男はそれから、前と同じ様に引きこもったが、足音はその間も容赦なく鳴った。
男の寝そべるベッドの周りを、食事をしている時のテーブルの周りを、トイレの中を、風呂場の背後を、ダイニングとリビングを……なんの遠慮もなく歩いた。
男はもうそれを相手する事を諦めてしまった。不思議な事に森の中以外で聞く足音はドッペルゲンガーの形をとらず、以前のようにただ足音を打ち鳴らすだけだったが、正体は変わらなかった。
もはやそれは、紛れもなくもう一人の男そのものであり、姿形が見えなくとも、その事を男自身が充分に感じ取っていたのである。
そうしている内に、男の精神は麻痺してしまった。
四六時中、寝ても覚めても足音がするのだ。ずっと、耳に届く足音を聴きながら男は生活を送っていた。
男の様相は更に酷くなっていった。
頬はこけすぎて陰を作るまでになり、目やにのついた目元は暗く落ち窪んでいたが、充血した目は爛々と輝いていた。
手入れよくしていた髪は、今はほとんどが白髪になっている。
食事は足音が酷くない時にだけとれるので、どんどん痩せていくばかりだった……。
男が会社に来なくなって、見かねた課長が、部長を引き連れて男の家まで訪ねて来た。
扉を開いて出て来た男に思わず課長は
「……あの、どちら様ですか?」
といった。
課長に男が名乗りをあげると、課長達はとても驚いた。
「あの……今日は残念ながら解雇通知を持って来たのですが……」
課長が言うと、男は謝罪の言葉を口にし、しかしそれだけに飽き足らず自らの胸中を告白した。
「本当に申し訳ありません。でもね……足音がね、止まないんですよ……。
ずっと、耳元で俺を、追いかけてるんだ。俺を殺す気なんだ。あの死体達みたいに。でも……それは一体なぜ? なんのために?」
ブツブツと言葉を発する男にたまらず課長達は逃げ出した。虚しく空を切った男の手には目もくれず。
……それを見送った男は、諦める様に街へ歩き出した。
その日は、空は分厚い曇天に覆われて薄暗く、秋にしてはいやに空が低く見えた。
雨の降りそうな気配はなかったが、空に広く敷き積もった雲は何処までも伸びており、今日を過ぎても陽は永遠に登らないかのように見えた。
男は街中をなんの目的もなくただ歩いた。あのなんの感動もない日々に戻ったかのように。しかしあの時と一つ違うことがある。足音だ。
足音はやはり、未だに男に甲斐甲斐しく付き従っており、男には自らの足音とドッペルゲンガーの足音が重なるように響いて来ていた。
ふと、男はこんな事を考えた。
(俺はなんの為に生まれて来たのだろう?)
それは命が出生すると時のように唐突で不可思議な問いだった。
(或いは、なんの為に死ぬのだろうか? 何故、あれほど死体に心を惹かれたのだろうか? 死を理解しようとする事で自分を肯定する為じゃなかったのか?
じゃあ、今は? これから死へと向かう、今は?)
男は考えに考えた。重複する足音に苛まされ、朦朧とする頭で……。
ぼぅっと歩いていた男は、途中足元の何かにつまづいた。
(ーーなんだゴミ袋か)
それはカラスに突かれた為何処からか転がって来たゴミ袋で、嘴で開けられた穴の中から散乱した生ごみがこぼれ出していた。
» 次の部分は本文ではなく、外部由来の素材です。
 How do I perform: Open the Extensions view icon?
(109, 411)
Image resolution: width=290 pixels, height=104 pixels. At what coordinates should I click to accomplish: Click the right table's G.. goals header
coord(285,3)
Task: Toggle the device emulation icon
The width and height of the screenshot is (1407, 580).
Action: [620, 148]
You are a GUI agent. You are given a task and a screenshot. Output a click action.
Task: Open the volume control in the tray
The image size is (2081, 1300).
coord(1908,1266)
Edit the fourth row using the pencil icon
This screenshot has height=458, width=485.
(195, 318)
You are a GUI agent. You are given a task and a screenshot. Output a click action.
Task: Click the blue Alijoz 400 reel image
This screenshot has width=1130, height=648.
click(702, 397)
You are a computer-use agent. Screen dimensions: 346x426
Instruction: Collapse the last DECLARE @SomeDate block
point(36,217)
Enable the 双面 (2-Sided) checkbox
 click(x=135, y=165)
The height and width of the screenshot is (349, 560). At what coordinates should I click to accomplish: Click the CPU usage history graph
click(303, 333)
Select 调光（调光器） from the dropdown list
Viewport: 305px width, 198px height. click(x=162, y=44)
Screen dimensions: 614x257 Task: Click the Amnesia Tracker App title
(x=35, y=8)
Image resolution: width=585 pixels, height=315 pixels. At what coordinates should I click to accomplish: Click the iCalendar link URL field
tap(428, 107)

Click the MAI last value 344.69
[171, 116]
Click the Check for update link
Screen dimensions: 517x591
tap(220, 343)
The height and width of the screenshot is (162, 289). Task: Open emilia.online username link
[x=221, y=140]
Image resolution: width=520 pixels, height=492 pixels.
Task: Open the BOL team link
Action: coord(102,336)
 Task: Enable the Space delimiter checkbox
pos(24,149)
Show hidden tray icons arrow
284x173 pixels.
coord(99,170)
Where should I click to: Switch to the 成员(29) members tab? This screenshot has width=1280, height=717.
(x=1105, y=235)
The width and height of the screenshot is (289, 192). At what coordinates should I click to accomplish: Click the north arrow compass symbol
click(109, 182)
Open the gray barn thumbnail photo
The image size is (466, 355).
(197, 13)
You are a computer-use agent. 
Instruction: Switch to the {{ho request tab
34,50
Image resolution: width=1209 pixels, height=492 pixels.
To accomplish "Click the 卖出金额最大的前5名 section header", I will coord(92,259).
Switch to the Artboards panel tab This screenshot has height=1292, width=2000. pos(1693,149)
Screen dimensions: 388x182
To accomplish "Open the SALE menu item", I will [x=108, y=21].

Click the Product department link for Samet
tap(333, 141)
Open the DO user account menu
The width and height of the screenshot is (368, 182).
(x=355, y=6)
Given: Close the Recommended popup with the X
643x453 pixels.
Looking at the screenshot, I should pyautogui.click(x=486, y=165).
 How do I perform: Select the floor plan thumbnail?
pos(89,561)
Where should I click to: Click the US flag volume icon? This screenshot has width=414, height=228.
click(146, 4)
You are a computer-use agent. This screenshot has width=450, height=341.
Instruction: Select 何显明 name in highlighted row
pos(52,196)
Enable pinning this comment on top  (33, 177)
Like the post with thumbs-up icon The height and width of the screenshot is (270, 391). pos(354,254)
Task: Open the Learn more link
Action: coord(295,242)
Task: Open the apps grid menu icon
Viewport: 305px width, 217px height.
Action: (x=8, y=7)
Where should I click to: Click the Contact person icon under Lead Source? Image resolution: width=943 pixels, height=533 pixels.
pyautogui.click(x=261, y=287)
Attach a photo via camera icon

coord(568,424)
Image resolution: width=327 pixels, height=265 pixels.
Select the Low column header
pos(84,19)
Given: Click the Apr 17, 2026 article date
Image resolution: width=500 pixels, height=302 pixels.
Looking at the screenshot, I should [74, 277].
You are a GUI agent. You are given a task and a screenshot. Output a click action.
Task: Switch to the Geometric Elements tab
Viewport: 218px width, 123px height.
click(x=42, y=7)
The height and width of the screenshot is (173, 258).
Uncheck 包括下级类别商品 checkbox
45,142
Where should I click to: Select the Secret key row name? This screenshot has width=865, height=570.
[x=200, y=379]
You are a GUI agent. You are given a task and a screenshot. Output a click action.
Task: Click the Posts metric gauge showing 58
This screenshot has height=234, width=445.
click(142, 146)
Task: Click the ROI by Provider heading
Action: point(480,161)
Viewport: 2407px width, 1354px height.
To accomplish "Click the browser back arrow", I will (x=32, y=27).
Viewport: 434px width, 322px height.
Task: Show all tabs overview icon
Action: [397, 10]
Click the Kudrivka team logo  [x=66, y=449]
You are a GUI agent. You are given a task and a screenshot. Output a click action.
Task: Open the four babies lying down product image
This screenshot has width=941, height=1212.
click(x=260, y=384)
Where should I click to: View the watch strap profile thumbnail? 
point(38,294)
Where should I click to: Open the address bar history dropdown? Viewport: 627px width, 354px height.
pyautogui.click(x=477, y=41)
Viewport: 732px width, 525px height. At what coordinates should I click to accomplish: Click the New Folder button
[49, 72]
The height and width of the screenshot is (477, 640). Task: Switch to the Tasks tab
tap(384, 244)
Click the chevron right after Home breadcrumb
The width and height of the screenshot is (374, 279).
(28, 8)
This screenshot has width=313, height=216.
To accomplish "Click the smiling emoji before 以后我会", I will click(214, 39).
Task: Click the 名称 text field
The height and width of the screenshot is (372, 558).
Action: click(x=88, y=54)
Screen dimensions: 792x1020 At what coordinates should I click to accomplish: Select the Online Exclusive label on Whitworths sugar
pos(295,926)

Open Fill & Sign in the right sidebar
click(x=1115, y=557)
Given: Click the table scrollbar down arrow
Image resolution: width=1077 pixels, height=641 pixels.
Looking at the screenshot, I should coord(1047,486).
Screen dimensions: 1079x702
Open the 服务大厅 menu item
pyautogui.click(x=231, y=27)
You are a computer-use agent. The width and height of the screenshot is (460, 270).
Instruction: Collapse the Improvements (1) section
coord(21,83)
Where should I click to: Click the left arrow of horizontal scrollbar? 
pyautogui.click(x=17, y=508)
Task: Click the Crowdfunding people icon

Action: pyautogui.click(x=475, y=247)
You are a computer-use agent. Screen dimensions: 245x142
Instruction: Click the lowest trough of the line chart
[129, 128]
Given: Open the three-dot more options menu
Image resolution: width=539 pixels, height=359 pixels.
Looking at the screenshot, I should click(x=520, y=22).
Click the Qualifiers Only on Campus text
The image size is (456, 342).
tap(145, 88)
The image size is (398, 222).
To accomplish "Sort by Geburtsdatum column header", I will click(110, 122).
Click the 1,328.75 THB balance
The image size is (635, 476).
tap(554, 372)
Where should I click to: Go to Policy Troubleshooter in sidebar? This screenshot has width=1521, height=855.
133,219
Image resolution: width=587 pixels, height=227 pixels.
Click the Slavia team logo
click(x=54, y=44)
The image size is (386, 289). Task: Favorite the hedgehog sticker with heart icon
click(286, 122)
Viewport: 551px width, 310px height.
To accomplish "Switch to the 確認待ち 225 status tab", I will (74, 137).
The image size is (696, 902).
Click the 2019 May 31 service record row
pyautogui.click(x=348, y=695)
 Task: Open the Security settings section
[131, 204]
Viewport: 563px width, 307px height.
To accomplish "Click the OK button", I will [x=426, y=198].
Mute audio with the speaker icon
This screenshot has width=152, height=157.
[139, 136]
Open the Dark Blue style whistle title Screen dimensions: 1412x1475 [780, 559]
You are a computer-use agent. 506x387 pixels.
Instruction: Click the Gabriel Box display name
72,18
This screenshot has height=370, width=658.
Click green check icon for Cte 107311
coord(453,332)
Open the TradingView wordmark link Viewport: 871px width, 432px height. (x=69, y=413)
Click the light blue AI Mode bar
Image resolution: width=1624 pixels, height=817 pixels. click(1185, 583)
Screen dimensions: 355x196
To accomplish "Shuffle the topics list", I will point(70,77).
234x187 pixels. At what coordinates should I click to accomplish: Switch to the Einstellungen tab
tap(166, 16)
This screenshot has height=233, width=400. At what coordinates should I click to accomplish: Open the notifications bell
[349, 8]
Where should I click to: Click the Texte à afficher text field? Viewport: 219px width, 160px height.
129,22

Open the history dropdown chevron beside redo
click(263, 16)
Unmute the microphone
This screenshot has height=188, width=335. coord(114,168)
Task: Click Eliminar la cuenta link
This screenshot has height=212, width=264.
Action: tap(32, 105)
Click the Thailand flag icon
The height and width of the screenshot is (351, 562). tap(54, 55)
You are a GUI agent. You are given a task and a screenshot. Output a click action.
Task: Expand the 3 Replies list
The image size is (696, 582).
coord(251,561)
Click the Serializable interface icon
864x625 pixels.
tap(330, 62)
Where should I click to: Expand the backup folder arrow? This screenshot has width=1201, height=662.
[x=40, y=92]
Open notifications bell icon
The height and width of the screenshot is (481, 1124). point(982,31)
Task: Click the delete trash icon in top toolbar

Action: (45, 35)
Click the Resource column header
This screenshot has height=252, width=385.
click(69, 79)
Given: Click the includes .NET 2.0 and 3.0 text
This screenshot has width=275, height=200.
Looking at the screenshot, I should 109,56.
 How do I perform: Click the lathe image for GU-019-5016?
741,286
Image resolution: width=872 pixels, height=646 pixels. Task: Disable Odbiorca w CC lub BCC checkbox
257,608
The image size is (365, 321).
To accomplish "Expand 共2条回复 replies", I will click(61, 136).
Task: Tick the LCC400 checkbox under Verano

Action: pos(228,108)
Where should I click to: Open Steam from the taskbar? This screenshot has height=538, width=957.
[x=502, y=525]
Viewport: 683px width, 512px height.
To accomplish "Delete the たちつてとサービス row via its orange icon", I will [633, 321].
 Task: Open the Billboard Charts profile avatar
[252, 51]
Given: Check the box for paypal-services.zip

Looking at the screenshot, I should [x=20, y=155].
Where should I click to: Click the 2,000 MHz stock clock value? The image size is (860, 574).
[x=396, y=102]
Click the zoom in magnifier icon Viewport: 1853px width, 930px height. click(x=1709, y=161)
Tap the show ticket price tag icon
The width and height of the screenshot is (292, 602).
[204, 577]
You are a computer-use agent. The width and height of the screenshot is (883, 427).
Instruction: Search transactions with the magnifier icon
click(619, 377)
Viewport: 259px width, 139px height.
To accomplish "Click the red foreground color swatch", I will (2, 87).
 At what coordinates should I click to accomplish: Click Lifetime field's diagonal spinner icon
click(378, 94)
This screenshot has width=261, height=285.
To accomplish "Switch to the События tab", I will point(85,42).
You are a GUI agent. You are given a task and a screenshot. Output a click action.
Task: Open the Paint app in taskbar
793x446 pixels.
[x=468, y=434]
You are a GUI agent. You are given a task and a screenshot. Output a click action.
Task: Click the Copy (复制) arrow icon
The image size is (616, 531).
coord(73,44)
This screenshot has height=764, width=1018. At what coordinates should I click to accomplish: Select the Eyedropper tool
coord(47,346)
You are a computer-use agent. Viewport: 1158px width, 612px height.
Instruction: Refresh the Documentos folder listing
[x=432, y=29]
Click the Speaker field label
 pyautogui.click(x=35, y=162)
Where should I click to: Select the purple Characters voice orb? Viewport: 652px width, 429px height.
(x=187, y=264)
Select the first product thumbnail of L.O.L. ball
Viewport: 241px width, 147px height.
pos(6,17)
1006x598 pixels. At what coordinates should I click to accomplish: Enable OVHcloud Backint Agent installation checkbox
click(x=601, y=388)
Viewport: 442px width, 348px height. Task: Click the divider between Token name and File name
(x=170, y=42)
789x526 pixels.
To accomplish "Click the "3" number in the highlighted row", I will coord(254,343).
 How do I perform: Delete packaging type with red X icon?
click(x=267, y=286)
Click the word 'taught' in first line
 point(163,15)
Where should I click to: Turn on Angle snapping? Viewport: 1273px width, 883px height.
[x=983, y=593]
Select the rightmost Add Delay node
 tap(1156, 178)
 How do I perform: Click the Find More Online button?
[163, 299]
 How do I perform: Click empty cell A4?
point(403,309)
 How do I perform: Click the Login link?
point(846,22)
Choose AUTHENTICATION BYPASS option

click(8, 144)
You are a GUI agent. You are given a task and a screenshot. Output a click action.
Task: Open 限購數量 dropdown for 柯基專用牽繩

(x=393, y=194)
そこに、汚れたタロットカードが混ざっていた。ゴミに塗れ汚れて、散らばったタロットの一枚一枚をなんとなく目で追っていた男は、一枚のカードに目が入った。
(あ……そうか)
男の目に入ったのは、『カップの9』だった。
あの時インチキ占い師に指し示されたカードだ。
(そうか……やっぱりそういう事なんだ)
何かに思い至った男は、街中から踵を返し、森へと向かった。
ーー森はいつものようにそこにあった。男が来ていた時と変わらず原生の風がこだまし、草木はそれになぶられまいと揺れている。男はここにくる頃には夜になるだろうと予感していたが、正にその通りになった。
厚い曇り空の夜は煙の中の様に重く、冷え切った夜気が男の肌を撫でたが、次第に男はその煙と冷たさに慣れ、それとともに徐々に開いていく瞳孔が男の目の前にある暗闇の道を少しだけ見えやすくし、そのために男の視界に浮かぶ森の道は暗い灰色の海に沈んだ様になっていた。
男は淀みなく森の中を進んでいけたのである。それは慣れ親しんだ道を見えやすい目で歩いているからいうだけでなく、微かな決意を抱き始めた男の目に真っ直ぐな道が見えていたからだったのかも知れない。
男はここに来てようやく、この森に馴染んだ気がした。そして不思議な事に、男のやつれた顔は、段々と元の端正さを取り戻し、まるで活力が満ちていくように男の足取りも確かなものになった。
足音は止まない。依然として男の耳に響いてくる。
ーーザッ、ザッ、ザッ。
しかし今日森に来てから聞くそれは、どこか親密で、自らに寄り添ってくれるようにも聞こえた。
森を歩く最中、男は途中まではドッペルゲンガーに追われていたが、途中からむしろ自分がドッペルゲンガーを追う側になったりもした。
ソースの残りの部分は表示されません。